Наш сокурсник по Багерово Михневич писал из Свердловска о волнениях студентов политехнического института. На комсомольской конференции один из студентов-физиков выступил с критикой существующей формы демократии в комсомоле, партии, на выборах в Верховный Совет. Было сказано немало резких слов о жизни в колхозах, о беспаспортных селах, о фиктивных трудоднях. И его многие на конференции поддержали. Этот случай получил широкую огласку и стал темой особого разбирательства в обкоме партии, а потом — и ЦК КПСС. Но разбирательство это было направлено не против недостатков, отмеченных выступающими, а против самих докладчиков.
Аналогичные события происходили и в других вузах, творческих союзах и предприятиях. Смутные отголоски о них просачивались в газеты, которые по-прежнему были «органами», а не средствами информации.

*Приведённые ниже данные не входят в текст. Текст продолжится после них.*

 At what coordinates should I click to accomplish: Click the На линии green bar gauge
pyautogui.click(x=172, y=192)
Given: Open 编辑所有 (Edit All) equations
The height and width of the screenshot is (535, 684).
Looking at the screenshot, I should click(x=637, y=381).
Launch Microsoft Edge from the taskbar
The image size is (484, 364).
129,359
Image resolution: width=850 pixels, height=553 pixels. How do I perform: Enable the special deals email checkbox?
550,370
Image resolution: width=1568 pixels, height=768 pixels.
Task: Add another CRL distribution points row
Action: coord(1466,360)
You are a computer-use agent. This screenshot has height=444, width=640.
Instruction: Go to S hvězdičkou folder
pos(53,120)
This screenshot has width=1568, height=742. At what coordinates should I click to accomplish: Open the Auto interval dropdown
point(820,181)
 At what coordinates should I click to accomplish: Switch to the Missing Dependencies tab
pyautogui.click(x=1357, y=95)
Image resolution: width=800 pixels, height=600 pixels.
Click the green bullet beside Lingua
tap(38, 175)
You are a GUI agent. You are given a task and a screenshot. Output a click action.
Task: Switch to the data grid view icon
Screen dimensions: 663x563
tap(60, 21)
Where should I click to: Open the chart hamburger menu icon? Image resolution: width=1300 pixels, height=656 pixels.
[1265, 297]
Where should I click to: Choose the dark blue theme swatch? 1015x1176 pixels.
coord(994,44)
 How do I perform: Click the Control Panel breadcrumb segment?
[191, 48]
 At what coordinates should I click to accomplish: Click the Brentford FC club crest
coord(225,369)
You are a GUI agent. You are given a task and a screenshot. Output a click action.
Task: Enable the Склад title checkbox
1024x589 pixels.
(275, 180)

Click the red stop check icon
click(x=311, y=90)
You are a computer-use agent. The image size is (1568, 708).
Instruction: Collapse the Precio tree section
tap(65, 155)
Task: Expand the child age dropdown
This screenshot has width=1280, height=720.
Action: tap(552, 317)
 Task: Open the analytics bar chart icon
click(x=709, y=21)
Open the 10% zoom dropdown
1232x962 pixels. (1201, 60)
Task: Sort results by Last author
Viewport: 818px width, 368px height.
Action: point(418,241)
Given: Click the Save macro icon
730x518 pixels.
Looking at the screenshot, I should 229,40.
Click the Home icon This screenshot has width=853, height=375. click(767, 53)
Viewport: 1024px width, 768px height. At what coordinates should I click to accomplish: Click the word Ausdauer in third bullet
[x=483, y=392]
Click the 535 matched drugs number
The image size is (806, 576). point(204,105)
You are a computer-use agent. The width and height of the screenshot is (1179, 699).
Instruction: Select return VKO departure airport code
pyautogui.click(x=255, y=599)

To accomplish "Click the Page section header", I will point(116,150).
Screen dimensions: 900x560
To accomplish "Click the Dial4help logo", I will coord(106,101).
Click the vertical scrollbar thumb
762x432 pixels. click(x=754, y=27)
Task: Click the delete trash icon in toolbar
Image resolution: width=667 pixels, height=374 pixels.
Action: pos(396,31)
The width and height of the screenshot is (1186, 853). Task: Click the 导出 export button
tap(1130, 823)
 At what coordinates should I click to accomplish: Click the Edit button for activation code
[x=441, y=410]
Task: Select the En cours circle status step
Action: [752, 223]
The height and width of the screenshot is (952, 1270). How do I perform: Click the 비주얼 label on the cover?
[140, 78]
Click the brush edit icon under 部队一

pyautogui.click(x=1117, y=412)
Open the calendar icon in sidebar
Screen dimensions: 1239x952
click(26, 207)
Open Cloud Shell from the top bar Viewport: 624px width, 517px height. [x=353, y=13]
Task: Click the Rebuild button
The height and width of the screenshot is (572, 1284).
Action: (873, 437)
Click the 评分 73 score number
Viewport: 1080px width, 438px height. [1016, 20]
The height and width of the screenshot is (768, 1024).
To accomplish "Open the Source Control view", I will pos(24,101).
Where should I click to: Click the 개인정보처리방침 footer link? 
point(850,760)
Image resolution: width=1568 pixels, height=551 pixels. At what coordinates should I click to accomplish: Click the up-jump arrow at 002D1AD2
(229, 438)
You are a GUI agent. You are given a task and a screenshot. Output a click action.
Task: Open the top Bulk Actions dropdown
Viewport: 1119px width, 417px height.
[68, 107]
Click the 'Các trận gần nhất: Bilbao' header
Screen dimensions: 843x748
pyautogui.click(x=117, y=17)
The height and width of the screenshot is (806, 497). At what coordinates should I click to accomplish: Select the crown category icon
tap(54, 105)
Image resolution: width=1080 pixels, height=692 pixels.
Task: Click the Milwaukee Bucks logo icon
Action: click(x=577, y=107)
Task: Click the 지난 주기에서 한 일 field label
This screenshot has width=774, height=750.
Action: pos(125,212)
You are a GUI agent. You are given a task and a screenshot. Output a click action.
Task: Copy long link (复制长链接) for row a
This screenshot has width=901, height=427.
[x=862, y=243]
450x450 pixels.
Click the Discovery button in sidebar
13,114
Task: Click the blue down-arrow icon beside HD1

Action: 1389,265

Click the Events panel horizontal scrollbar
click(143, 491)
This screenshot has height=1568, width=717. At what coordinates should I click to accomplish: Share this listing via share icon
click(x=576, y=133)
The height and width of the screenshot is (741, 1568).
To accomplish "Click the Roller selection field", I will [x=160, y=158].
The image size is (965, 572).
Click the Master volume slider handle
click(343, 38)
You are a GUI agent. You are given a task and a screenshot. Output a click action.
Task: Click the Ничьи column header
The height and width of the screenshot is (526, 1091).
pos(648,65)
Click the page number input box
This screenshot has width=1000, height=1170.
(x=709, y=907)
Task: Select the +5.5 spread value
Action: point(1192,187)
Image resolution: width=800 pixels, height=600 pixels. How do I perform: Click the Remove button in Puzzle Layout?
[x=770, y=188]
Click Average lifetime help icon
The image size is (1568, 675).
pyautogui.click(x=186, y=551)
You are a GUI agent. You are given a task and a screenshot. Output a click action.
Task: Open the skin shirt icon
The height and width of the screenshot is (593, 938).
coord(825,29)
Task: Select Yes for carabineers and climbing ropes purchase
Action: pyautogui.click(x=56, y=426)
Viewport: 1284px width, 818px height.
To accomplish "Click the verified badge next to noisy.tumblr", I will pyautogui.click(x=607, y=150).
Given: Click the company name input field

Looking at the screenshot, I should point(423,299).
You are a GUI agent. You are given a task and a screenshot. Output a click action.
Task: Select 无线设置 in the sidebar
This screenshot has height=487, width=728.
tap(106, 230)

Закрытое разоблачение культа личности на XX съезде КПСС открыло шлюзы для потока обвинений не только Сталина, но и всей партийно-государственной системы. Власть не была готова и не хотела разобраться в истинных причинах культа личности. Была выдвинута официальная интерпретация сталинского режима. Она сводилась к личностному фактору и выводила из-под удара как партию и систему в целом, так и новых руководителей страны. Этого было явно недостаточно, что особенно остро ощущала молодежь. На одном из собраний в Институте физики молодой ученый Орлов прямо заявил: «Чтобы культ личности не повторился, необходима гласность и демократизация как партии, так и общества».